One day her caregiver called me on the land line to say that her medicine, the one she had brought in from Vancouver, was running out. The brand name is Aricept. I dont know who makes it but I know I once discussed it with our neurologist, Dr. Pia Banico. She said that it was originally Ativan, a heavy-duty drug that was available before but has been banned since. I even remembered a local movie called Bubbles and the Ativan Gang or something like that. Anyway, Dr. Banico did not know if it was available locally. However, she prescribed another drug for my mother. This one is called Ebixa. Until this phone call from Linet, my mothers caregiver, Mommy was taking both brands together. She also hated me and did not want to see me or talk to me.
Whenever I went down to see her, she would turn cold. I tried holding her hand but it went dead in mine. I tried to kiss her, her face would harden and turn cold. She would pretend to be asleep and no amount of effort at waking her would work. This sort of behavior made me decide not to see her anymore. Just call me, I instructed the caregiver. I am just upstairs. This cold treatment from my mother, however, really broke my heart.
I went out to check if Aricept was locally available. It was, but it wasnt cheap. It would cost me about P400 a day to fill Moms prescription. I decided to text Dr. Banico: We are running out of Aricept, and to replace would be too expensive for me. What can I do?
Just keep her on Ebixa, she replied. So we did. A week later her caregiver told me she was looking for me. I came down to see her. She was friendly, sweet, kissable. We could talk. Not that I understood her perfectly. She talks about her father and mother and the people they help out. She talks about her relatives, most of whom are dead. Her vocabulary is limited, which makes her difficult to understand, but she kisses me back when I kiss her. She laughs when she plays with one of the caregivers children. She is so much more pleasant than she used to be. Clearly she doesnt hate me any more. We had lunch together last Sunday and it was pleasant.
Is this a miracle? No, I dont think so though I have not stopped thanking God for this change. I write about it just to let people know that there is a difference between brands in the medicines prescribed to Alzheimer patients, to any patient I suppose, but I only have minimal experience with Alzheimers Disease or AD patients. I write about this to advise their children that we have to check. I am convinced that drinking Aricept made my mother hostile and angry while drinking Ebixa makes her sweet and friendly. This has been my experience. If your relative is on Aricept and is hostile, check with your doctor if he or she can change the prescription to Ebixa and see if the patients behavior changes.
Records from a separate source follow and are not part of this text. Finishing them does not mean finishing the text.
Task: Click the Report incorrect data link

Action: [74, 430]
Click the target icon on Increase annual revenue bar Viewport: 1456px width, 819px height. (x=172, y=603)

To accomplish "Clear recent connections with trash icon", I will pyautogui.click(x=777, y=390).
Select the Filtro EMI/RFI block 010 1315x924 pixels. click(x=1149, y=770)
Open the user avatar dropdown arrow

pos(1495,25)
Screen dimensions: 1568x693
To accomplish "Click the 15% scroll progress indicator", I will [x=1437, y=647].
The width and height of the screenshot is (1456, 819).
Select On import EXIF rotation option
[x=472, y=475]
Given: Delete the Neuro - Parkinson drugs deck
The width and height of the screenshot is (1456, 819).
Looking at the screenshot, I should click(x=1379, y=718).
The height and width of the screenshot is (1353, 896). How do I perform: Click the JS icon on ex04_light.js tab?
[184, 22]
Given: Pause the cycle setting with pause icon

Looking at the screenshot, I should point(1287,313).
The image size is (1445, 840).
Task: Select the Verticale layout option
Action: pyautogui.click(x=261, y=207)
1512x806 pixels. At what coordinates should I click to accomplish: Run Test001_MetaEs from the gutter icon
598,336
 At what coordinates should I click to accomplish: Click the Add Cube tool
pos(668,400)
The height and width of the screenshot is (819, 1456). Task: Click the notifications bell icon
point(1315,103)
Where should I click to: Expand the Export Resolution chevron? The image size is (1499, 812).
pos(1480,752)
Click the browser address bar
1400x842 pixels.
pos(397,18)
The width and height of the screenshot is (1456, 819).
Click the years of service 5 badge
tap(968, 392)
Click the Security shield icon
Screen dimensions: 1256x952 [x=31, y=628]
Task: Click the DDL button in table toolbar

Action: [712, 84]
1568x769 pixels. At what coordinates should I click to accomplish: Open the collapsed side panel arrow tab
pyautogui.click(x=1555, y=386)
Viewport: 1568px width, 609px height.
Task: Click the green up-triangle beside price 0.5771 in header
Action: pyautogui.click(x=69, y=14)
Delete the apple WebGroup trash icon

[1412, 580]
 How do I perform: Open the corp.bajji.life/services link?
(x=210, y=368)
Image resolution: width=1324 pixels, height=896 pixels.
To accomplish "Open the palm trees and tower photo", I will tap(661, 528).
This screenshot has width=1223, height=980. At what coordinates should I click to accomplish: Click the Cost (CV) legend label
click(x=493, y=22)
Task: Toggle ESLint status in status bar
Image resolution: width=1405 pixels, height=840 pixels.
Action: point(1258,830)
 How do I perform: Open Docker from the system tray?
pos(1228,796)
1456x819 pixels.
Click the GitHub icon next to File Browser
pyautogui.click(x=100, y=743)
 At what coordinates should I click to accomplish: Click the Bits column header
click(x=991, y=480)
Again, let me say, this is in a way experimental. I have no doubt that there are patients who adjust well to Aricept just as there will be patients who will not do well with Ebixa but this is my experience and I am sharing it.
My mothers lack of hostility has made a better person out of me. I decided to completely rearrange my home. I am a happier person now. I will start teaching writing again today. My world is looking up all because I found a way to fix the relationship between my mother and me. I changed her medicine brand from Aricept to Ebixa and her mood swung over from hostile to friendly. Isnt that a tremendous blessing?